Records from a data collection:
◇ ◇ ◇
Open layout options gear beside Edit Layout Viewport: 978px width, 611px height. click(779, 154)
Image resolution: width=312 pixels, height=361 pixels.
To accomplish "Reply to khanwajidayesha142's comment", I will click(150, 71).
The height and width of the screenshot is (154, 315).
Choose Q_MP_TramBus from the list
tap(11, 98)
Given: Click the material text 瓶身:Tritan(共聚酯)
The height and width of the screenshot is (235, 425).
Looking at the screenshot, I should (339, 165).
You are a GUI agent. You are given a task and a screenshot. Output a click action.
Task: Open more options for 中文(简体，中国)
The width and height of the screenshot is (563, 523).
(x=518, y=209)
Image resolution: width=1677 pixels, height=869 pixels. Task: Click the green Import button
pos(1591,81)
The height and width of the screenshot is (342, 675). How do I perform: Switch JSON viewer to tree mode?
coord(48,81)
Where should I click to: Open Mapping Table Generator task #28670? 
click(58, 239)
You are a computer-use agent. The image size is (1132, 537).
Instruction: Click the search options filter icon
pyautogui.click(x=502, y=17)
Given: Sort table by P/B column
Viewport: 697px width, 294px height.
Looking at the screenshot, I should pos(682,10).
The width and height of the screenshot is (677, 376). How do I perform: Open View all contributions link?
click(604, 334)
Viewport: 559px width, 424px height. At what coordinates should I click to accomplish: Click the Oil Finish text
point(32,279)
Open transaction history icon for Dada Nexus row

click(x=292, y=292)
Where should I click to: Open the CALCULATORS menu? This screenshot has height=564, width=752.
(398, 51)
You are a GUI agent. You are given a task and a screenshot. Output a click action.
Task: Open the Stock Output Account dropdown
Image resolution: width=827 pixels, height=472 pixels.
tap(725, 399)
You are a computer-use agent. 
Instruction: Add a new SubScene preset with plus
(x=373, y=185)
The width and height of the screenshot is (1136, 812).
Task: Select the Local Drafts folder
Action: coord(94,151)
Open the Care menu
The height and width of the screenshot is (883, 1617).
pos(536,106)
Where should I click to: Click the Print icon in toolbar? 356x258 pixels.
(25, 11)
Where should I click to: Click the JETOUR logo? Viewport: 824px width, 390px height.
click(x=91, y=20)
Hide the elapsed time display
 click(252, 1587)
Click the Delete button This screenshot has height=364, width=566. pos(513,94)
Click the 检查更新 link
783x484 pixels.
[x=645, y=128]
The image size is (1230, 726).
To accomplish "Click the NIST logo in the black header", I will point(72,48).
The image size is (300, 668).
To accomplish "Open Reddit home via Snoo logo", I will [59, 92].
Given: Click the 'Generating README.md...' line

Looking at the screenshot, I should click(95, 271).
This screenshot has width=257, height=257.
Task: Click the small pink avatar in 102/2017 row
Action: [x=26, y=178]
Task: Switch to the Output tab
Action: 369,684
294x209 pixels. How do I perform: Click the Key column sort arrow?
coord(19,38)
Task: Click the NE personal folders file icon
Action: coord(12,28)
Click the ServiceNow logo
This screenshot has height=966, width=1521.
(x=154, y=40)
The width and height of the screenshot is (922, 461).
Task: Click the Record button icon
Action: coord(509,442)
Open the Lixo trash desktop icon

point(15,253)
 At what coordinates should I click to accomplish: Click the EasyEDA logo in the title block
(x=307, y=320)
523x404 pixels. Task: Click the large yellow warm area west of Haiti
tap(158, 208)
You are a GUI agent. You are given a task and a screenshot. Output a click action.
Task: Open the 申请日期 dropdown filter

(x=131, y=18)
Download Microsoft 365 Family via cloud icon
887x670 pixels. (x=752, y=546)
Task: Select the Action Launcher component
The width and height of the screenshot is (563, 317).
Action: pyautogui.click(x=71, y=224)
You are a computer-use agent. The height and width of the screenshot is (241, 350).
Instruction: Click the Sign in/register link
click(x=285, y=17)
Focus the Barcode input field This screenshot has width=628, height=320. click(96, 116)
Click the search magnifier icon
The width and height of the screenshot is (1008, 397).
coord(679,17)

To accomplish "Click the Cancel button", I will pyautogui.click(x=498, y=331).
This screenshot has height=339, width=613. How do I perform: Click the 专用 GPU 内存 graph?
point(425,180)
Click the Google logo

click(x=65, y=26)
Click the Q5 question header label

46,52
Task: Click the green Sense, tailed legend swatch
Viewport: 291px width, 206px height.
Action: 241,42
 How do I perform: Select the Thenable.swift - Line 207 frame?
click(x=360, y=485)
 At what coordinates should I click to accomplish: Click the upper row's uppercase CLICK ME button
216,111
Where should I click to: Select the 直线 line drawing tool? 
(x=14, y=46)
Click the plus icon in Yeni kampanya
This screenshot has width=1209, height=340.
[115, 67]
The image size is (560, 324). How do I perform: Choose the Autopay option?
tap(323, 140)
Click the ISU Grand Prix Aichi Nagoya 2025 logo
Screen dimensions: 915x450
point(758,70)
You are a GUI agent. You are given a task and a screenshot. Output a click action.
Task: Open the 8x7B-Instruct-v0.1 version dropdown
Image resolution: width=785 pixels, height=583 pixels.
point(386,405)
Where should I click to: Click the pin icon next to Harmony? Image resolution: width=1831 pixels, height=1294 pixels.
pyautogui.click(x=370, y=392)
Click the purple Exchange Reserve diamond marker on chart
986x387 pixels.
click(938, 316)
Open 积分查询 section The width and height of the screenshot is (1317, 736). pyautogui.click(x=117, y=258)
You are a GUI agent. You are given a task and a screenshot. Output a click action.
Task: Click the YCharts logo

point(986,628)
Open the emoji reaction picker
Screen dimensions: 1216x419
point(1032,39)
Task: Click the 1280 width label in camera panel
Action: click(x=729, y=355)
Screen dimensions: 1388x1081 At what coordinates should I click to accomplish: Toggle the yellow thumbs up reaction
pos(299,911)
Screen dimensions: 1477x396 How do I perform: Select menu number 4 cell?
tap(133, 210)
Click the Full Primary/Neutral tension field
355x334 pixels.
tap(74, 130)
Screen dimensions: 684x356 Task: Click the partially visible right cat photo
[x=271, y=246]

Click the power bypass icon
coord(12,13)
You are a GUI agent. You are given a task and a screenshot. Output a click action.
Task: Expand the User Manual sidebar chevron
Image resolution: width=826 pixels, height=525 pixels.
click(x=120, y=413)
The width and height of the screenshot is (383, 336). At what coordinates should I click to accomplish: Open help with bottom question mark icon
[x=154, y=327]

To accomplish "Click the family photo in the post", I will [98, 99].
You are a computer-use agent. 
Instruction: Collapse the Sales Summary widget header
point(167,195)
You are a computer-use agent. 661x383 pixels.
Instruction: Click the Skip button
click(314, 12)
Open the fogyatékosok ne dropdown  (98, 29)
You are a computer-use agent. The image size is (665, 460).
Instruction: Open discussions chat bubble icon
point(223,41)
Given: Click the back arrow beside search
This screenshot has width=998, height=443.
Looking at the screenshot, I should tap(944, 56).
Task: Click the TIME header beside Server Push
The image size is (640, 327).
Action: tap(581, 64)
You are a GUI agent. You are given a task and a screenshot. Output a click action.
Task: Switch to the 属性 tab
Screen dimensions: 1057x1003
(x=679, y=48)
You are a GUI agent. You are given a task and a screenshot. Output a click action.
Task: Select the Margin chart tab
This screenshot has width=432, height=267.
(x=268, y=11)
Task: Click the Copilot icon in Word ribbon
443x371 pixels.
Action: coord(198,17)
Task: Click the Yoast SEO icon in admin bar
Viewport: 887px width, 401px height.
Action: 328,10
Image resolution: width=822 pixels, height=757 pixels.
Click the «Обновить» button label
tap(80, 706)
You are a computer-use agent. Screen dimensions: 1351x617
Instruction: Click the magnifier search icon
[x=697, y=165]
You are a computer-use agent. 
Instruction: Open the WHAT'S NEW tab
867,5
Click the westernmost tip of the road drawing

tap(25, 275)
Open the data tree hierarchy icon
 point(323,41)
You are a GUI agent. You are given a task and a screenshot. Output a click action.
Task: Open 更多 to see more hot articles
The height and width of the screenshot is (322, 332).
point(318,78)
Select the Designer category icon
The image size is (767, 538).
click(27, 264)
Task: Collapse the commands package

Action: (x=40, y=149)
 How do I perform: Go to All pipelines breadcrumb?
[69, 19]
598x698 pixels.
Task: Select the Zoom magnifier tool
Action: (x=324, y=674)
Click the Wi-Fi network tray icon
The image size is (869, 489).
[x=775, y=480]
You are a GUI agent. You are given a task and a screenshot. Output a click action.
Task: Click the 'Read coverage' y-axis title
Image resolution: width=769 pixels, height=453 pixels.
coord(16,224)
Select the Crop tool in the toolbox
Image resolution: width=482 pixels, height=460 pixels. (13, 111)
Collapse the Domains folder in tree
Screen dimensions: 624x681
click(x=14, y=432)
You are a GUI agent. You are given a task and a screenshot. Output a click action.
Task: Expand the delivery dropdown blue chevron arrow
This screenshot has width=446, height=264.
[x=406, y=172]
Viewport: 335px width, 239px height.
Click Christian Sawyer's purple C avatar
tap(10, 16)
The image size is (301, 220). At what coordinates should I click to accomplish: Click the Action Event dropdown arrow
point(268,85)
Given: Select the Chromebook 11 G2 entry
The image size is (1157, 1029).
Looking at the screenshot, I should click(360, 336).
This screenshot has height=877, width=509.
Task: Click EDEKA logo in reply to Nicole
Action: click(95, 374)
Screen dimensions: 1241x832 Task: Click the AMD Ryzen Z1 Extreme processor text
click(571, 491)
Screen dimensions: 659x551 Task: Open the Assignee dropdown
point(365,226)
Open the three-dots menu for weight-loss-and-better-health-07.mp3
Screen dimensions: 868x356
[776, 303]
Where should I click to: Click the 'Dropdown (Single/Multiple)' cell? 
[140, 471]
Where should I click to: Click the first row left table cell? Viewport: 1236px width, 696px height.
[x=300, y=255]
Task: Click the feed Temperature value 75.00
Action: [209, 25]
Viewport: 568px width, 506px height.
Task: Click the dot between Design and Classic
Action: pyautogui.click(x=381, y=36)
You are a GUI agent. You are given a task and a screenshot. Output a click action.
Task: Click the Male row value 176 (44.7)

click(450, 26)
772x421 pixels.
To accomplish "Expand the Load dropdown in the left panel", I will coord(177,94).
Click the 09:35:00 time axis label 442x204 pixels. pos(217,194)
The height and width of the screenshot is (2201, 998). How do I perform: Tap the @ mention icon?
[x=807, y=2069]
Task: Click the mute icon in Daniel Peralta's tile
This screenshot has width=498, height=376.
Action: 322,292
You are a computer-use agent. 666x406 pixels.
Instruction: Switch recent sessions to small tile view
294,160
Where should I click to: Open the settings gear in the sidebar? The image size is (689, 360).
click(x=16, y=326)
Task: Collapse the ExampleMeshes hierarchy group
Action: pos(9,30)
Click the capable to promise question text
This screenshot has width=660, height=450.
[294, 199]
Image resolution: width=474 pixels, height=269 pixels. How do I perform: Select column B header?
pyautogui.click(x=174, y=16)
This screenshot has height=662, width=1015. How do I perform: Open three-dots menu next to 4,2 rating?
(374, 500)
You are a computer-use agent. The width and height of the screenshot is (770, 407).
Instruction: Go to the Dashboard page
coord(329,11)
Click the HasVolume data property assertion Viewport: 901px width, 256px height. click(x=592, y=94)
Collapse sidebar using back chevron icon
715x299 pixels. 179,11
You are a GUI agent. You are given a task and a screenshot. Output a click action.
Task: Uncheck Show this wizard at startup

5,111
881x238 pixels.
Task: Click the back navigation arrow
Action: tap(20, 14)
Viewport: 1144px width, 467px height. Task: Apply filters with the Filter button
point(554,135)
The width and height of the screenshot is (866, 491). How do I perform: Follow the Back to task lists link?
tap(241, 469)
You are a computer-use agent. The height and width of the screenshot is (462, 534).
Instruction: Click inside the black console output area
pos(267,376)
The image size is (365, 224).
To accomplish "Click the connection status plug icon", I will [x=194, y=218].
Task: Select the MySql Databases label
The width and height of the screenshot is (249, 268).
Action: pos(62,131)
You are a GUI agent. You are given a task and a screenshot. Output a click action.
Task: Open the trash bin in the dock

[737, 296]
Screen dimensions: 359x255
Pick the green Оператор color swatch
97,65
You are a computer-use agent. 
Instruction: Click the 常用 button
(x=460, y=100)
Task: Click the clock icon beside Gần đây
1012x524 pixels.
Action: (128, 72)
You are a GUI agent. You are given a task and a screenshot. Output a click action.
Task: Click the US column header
◇ ◇ ◇
# EXERCISE BRIEF:
Every line above that includes the string "field" needs to be copied.

# WRITTEN SOLUTION:
Focus the Barcode input field This screenshot has width=628, height=320. click(96, 116)
Click the Full Primary/Neutral tension field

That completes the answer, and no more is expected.